O folclorista da Secult, Ruan Benigno, destacou a emoção envolvida na ação. “Desde que recebemos esta pasta, um dos nossos objetivos tem sido resgatar aquelas memórias de Lagarto que já estavam esquecidas. O que fizemos hoje foi justamente isso: visitar pessoas que mantêm, há mais de cinquenta anos, a tradição dos presépios. Isso representa um reencontro com lembranças familiares que ajudam a explicar a importância simbólica da tradição. E contribuir para que o cortejo volte a ocupar as ruas e os lares do município é motivo de grande alegria pessoal, assim como para todos nós da Secult”, afirmou.

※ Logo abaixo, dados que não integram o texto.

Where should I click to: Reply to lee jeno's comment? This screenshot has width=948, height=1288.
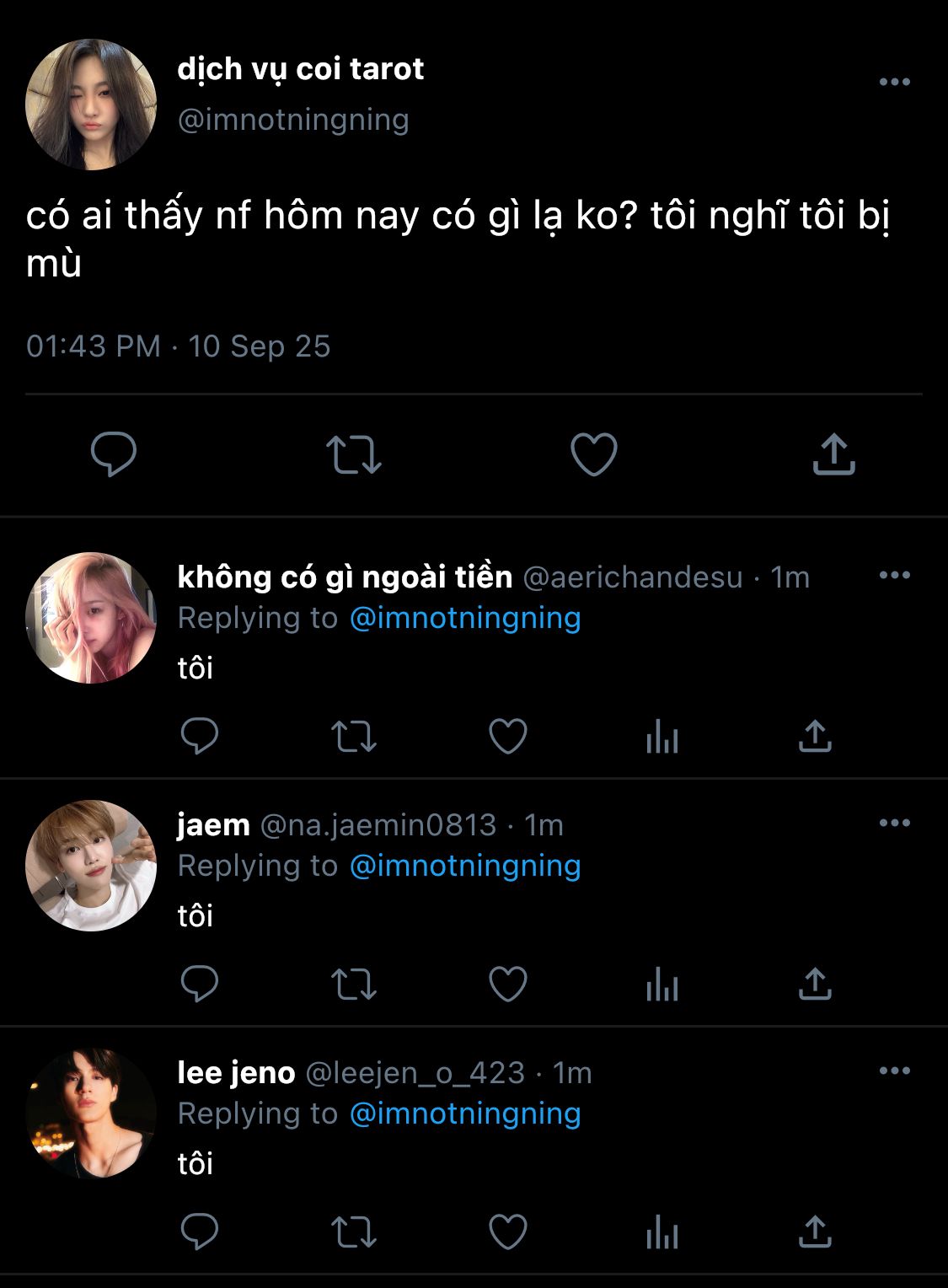click(200, 1232)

Para o secretário municipal de Cultura, Nenê Prata, a ação traduz o cuidado da gestão com a história e os símbolos culturais de Lagarto. “Resgatar tradições como essa é valorizar a fé e o sentimento de pertencimento do nosso povo, assim como aproximar a cultura das pessoas, além de reconhecer aqueles que, por tantos anos, mantiveram viva essa prática. Foi um momento de encontro entre passado e presente, com música, emoção e reconhecimento às famílias que, com dedicação e devoção, seguem contribuindo com uma das mais belas expressões culturais de Lagarto”, reconheceu.
Para Luzia Pires, a passagem do cortejo especial trouxe à memória os tempos em que a tradição era vivida com fidelidade e os lares devotos sempre mantinham seus presépios. “Foi uma emoção diferente, porque há tantos anos a gente não vê um presépio ser visitado dessa forma. A gente quase não vê mais presépio nas casas, e relembrar os tempos passados onde a tradição era seguida à risca e não faltava presépio nas casas dos devotos. nos enche de fé, esperança e de muita alegria, porque para nós que somos católicos é um momento de grande expectativa nas nossas vidas, que é a chegada do menino Jesus com muitas coisas boas, e é isso que nós esperamos”, disse.
A professora aposentada, Darticleia Almeida definiu a visita como um verdadeiro bálsamo para o seu coração. “Ver essas pessoas aqui com os olhos brilhando diante das figuras, tocando com alegria foi como lembrar da minha infância, com os meus pais e meus avós. Mais do que uma simples decoração, o presépio é uma narração silenciosa. Ele nos convida a uma pausa, a um momento de interiorização em meio à agitação do mundo. Mantê-lo aqui em casa é um ato de resistência poética. Num tempo tão acelerado, montar o presépio é um ritual que me ancora no essencial: o amor, a simplicidade, a esperança que nasce frágil, mas transformadora. Ver essa tradição, que estava sendo deixada de lado, voltar a ser celebrada aquece o nosso coração e renova a esperança por dias melhores. Sou muito grata a todos que fazem a Secretaria de Cultura por nos proporcionarem um momento tão especial e tão acolhedor”.